Copy the data verbatim, everything from the start down to the line containing "click(x=321, y=353)", with both ends included.

##### INPUT MATERIAL #####

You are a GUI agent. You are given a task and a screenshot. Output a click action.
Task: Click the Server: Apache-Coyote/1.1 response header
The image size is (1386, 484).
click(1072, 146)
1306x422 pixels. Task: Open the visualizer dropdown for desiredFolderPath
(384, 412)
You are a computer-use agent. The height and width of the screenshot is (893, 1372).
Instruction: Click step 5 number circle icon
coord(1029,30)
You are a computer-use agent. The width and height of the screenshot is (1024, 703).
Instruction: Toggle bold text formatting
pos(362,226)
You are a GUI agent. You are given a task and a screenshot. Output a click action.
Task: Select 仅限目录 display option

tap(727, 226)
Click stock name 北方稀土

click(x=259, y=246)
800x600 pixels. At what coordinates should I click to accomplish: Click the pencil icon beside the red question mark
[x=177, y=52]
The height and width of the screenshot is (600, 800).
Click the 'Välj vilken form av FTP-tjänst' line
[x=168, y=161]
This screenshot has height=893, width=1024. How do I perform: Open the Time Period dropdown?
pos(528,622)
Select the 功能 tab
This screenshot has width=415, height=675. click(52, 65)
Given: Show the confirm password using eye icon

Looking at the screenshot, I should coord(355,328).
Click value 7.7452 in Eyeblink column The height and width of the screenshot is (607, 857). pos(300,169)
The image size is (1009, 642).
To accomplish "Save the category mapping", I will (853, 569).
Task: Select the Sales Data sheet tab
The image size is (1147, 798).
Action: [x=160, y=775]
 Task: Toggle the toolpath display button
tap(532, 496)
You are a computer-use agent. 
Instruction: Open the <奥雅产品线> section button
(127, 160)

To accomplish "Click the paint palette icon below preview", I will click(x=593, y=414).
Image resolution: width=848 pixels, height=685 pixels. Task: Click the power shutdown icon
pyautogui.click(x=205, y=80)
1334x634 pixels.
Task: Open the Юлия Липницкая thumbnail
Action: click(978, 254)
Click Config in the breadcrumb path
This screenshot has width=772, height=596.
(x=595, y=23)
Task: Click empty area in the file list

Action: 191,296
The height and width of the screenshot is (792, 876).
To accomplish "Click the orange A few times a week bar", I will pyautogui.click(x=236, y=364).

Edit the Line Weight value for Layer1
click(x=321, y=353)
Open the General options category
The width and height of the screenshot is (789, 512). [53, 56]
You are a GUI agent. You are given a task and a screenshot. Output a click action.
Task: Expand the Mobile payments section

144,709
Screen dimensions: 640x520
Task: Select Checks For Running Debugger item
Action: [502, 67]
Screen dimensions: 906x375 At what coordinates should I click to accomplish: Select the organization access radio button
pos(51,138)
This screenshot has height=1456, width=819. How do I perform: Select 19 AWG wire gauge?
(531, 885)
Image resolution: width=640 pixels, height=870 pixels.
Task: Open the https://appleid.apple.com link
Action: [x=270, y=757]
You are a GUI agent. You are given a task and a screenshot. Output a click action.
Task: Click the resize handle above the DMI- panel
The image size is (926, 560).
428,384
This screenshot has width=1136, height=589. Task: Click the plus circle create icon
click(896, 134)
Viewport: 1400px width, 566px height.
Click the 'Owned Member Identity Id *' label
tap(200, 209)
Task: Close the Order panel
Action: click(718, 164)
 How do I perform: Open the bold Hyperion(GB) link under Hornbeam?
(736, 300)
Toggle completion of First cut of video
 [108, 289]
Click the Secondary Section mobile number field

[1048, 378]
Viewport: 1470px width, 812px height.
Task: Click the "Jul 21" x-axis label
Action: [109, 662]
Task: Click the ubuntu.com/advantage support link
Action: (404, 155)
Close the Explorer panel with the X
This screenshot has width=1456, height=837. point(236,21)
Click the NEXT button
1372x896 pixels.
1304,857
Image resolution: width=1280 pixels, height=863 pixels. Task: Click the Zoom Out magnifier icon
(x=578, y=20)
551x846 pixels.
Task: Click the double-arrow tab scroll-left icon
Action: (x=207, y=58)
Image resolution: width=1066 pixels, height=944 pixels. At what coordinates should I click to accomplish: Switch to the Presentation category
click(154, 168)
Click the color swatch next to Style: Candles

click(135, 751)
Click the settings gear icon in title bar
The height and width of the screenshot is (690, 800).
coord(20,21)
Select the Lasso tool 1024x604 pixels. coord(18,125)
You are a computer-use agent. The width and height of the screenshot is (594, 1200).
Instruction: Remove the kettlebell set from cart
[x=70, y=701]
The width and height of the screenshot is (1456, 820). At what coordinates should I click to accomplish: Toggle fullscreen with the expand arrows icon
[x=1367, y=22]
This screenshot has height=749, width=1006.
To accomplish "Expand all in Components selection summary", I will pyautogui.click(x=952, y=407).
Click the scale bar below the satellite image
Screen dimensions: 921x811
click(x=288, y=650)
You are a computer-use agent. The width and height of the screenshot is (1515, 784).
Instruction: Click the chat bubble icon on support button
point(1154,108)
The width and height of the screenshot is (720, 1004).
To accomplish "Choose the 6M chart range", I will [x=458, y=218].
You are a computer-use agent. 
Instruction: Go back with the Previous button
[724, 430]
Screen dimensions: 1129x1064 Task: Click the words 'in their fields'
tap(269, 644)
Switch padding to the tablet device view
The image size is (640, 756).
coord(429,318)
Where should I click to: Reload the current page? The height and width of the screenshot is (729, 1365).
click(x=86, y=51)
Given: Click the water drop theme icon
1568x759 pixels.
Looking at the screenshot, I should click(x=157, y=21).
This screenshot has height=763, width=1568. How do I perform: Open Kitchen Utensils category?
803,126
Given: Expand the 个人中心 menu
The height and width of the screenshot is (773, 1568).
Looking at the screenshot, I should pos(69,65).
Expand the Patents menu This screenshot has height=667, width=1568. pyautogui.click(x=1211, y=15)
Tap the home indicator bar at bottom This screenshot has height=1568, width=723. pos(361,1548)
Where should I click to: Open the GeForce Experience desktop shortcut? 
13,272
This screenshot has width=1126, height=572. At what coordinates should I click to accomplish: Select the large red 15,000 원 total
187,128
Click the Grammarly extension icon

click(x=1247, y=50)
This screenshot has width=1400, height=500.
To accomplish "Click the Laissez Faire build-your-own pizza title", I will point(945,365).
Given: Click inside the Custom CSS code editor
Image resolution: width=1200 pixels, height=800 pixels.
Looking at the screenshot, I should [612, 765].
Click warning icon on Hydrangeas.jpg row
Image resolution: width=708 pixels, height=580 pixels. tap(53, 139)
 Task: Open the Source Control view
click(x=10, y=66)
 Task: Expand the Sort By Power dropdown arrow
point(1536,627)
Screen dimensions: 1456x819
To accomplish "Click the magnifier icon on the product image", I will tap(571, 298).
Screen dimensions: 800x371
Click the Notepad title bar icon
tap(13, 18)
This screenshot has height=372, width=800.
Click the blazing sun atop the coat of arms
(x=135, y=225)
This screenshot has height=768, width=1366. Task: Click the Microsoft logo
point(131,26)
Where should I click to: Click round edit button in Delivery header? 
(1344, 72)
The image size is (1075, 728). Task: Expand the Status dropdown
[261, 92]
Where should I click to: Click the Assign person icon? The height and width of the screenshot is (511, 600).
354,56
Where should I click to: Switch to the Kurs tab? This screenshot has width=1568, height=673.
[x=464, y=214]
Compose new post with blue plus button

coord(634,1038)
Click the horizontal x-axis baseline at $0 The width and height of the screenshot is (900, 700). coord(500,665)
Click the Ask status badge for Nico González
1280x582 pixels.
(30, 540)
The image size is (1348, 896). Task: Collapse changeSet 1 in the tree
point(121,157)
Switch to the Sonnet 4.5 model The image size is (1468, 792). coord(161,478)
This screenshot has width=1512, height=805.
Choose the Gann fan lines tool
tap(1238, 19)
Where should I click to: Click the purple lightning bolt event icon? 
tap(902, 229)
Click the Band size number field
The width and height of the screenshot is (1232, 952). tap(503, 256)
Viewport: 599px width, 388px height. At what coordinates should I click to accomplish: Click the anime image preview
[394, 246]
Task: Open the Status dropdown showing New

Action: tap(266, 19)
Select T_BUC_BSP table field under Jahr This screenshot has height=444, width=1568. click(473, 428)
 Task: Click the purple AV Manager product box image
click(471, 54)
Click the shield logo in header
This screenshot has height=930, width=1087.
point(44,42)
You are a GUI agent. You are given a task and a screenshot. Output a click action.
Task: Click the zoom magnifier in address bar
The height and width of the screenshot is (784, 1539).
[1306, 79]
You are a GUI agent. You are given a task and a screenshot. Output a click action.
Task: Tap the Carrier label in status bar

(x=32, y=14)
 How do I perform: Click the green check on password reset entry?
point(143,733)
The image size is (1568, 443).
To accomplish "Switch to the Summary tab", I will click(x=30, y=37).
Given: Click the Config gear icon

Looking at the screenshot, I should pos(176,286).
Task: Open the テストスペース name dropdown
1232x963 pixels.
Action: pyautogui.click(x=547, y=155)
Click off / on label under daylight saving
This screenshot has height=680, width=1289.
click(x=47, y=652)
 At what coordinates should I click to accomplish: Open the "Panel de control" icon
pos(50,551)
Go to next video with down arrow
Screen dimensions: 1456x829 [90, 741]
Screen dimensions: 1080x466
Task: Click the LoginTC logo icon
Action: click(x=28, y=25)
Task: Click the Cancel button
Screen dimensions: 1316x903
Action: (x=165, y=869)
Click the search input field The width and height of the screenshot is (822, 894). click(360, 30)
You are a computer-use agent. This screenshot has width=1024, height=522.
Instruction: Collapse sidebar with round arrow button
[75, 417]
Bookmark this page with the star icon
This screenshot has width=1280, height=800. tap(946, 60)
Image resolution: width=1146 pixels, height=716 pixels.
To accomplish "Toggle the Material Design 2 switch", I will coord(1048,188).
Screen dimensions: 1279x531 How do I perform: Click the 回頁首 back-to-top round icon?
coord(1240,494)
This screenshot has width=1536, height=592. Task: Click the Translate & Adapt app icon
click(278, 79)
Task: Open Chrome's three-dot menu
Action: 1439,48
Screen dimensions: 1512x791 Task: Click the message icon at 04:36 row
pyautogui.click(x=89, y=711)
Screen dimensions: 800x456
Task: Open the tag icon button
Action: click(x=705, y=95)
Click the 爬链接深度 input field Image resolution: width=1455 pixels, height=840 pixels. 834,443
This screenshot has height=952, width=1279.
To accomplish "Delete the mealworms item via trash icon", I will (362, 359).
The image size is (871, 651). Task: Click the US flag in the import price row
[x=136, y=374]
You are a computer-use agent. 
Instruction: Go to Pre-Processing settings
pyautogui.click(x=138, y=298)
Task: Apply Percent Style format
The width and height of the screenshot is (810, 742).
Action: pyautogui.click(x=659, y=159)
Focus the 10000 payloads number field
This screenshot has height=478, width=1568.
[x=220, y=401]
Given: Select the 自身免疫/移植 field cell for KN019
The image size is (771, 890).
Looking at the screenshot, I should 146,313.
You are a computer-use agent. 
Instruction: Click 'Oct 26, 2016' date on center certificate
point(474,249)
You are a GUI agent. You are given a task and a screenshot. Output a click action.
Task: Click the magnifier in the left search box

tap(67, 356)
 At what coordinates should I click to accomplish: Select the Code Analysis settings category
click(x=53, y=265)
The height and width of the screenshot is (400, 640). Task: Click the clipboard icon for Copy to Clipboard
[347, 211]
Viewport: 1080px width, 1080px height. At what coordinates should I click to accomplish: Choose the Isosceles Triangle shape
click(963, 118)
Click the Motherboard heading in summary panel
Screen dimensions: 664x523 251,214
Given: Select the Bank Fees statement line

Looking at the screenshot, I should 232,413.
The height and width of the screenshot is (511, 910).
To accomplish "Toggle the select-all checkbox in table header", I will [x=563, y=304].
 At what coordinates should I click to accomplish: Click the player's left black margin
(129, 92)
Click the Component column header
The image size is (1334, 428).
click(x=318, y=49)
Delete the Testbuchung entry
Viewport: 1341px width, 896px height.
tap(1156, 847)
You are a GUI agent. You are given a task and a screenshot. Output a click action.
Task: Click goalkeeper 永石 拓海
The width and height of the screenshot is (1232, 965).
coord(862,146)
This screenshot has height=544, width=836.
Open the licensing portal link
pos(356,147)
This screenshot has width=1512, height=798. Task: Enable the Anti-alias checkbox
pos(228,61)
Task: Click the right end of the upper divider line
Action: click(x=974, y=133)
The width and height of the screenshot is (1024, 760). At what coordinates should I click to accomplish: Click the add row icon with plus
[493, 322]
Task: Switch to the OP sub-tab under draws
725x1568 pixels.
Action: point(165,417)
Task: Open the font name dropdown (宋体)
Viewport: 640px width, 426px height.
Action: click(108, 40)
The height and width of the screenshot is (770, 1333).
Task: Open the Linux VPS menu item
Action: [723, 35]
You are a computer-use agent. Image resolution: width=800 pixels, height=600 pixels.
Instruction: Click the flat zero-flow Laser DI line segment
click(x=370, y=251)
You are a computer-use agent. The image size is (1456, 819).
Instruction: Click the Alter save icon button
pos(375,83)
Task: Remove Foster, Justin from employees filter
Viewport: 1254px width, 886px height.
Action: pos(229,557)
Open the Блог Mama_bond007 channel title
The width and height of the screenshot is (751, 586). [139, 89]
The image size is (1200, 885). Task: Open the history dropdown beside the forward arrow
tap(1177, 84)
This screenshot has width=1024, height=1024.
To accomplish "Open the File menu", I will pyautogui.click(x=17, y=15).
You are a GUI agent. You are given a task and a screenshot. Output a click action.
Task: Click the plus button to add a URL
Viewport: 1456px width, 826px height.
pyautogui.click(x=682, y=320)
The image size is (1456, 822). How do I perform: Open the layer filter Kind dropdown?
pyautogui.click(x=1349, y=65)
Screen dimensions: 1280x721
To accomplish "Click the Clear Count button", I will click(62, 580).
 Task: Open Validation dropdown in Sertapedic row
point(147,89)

#####

#### EXERCISE RESPONSE:
You are a GUI agent. You are given a task and a screenshot. Output a click action.
Task: Click the Server: Apache-Coyote/1.1 response header
The image size is (1386, 484).
click(1072, 146)
1306x422 pixels. Task: Open the visualizer dropdown for desiredFolderPath
(384, 412)
You are a computer-use agent. The height and width of the screenshot is (893, 1372).
Instruction: Click step 5 number circle icon
coord(1029,30)
You are a computer-use agent. The width and height of the screenshot is (1024, 703).
Instruction: Toggle bold text formatting
pos(362,226)
You are a GUI agent. You are given a task and a screenshot. Output a click action.
Task: Select 仅限目录 display option

tap(727, 226)
Click stock name 北方稀土

click(x=259, y=246)
800x600 pixels. At what coordinates should I click to accomplish: Click the pencil icon beside the red question mark
[x=177, y=52]
The height and width of the screenshot is (600, 800).
Click the 'Välj vilken form av FTP-tjänst' line
[x=168, y=161]
This screenshot has height=893, width=1024. How do I perform: Open the Time Period dropdown?
pos(528,622)
Select the 功能 tab
This screenshot has width=415, height=675. click(52, 65)
Given: Show the confirm password using eye icon

Looking at the screenshot, I should coord(355,328).
Click value 7.7452 in Eyeblink column The height and width of the screenshot is (607, 857). pos(300,169)
The image size is (1009, 642).
To accomplish "Save the category mapping", I will (853, 569).
Task: Select the Sales Data sheet tab
The image size is (1147, 798).
Action: [x=160, y=775]
 Task: Toggle the toolpath display button
tap(532, 496)
You are a computer-use agent. 
Instruction: Open the <奥雅产品线> section button
(127, 160)

To accomplish "Click the paint palette icon below preview", I will click(x=593, y=414).
Image resolution: width=848 pixels, height=685 pixels. Task: Click the power shutdown icon
pyautogui.click(x=205, y=80)
1334x634 pixels.
Task: Open the Юлия Липницкая thumbnail
Action: click(978, 254)
Click Config in the breadcrumb path
This screenshot has width=772, height=596.
(x=595, y=23)
Task: Click empty area in the file list

Action: 191,296
The height and width of the screenshot is (792, 876).
To accomplish "Click the orange A few times a week bar", I will pyautogui.click(x=236, y=364).

Edit the Line Weight value for Layer1
click(x=321, y=353)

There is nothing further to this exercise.